The power of design thinking comes from practicing and gaining confidence in a variety of different types of thinking, which includes both mindsets and specific techniques that foster creative and critical thinking. For example, underlying mindsets for interviewing involve putting one's own thoughts and preferences to the side, going for depth (versus breadth), and listening with both hear and mind. Critical to this type of work and learning is developing the mental abilities to navigate from one way of thinking to another, based on a project's needs.
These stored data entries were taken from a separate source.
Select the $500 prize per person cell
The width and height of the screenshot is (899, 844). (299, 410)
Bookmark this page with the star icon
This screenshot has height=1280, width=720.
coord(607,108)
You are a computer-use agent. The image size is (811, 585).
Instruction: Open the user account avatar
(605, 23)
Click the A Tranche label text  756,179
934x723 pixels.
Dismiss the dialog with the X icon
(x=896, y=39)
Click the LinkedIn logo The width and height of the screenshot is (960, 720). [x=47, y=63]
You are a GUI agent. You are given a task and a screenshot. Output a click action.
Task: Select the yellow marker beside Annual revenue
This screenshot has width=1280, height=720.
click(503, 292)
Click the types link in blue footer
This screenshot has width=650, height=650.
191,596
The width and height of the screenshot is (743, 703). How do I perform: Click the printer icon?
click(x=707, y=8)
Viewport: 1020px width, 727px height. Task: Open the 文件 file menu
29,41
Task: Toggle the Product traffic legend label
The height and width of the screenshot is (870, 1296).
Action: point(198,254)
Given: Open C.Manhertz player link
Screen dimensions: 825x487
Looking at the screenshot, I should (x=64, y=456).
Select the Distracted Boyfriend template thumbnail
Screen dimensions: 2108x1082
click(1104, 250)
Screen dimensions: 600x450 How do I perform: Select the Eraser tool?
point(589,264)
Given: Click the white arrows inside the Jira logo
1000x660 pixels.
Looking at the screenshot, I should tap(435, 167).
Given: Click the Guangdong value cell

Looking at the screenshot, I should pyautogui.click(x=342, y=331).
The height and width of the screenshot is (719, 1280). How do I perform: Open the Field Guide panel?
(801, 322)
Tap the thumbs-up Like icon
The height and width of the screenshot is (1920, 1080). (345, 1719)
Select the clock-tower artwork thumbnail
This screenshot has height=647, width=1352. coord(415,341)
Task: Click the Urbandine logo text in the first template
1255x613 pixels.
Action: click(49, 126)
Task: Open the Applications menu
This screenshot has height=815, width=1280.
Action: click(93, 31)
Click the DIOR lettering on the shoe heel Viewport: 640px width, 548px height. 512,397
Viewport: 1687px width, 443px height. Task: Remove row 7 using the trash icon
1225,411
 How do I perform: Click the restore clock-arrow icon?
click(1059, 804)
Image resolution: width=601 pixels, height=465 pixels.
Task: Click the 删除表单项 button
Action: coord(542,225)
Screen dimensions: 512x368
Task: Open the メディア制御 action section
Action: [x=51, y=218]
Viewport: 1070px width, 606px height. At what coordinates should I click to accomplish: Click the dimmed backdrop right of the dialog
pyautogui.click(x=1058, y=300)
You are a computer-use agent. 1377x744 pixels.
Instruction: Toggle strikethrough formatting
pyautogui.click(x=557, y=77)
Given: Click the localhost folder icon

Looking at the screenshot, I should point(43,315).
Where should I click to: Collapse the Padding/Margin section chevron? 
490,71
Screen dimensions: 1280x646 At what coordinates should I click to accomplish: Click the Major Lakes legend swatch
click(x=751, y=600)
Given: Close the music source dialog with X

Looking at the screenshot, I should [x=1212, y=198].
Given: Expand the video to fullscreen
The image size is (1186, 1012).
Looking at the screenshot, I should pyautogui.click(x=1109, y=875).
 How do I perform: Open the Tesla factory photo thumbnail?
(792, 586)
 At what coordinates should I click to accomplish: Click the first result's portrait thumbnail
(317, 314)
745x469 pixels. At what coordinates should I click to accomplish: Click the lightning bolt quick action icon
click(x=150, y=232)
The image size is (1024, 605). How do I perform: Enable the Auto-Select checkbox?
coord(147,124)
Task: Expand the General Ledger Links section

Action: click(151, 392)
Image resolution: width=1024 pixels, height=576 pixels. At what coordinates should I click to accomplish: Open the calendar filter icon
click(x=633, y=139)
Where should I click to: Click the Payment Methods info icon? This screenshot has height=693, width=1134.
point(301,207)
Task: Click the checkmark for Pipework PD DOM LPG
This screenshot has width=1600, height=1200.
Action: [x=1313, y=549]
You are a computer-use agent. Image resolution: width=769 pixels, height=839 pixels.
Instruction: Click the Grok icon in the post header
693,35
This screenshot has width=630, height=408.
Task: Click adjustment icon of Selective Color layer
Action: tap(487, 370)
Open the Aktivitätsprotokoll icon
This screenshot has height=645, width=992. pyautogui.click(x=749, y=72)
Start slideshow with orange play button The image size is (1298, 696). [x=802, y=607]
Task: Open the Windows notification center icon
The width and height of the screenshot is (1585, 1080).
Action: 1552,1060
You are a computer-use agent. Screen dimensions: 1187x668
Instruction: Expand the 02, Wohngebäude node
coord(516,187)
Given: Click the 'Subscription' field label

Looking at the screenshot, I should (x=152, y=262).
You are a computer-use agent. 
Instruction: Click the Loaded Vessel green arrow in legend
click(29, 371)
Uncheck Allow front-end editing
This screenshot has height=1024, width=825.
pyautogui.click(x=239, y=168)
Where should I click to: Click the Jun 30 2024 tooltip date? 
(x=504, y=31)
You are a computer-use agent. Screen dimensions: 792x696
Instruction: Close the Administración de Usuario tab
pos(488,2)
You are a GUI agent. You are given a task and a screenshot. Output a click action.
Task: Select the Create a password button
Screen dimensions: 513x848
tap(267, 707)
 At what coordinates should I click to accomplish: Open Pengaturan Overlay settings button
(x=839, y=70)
Design thinking and engineering are taught, applied, and explored in three strands:

  • Some projects aim to take students through the entire design-thinking process. These experiences include a "Secret Service project," (kindergarten), "Cooperative Games" project (second grade), year-long Design Engineering classes, (grades 4–5), and the "Solar House Project" (grade 6).
  • Integrated projects require students to use aspects of the design-thinking process as tools to solve real problems presented in homeroom or subject classes. These include STEM projects like "Electrical Switches" (second grade), "Catapults" (fifth grade), "Roller Coaster" (sixth grade), and "Cell Membranes" (eighth grade). They can also include social problem-solving activities like the "Service Learning Fair" (third grade), and the "Social Issues Project" (fifth grade), and art projects like the "Electronic Arts," and "Digital Storytelling" electives.
  • Other pursuits involve independent exploration. Individual students, clubs, and teams use the school's design-thinking and engineering resources to deepen their own skills during recess, electives, and the after-school program. Projects have ranged from designing model houses to robotics competitions.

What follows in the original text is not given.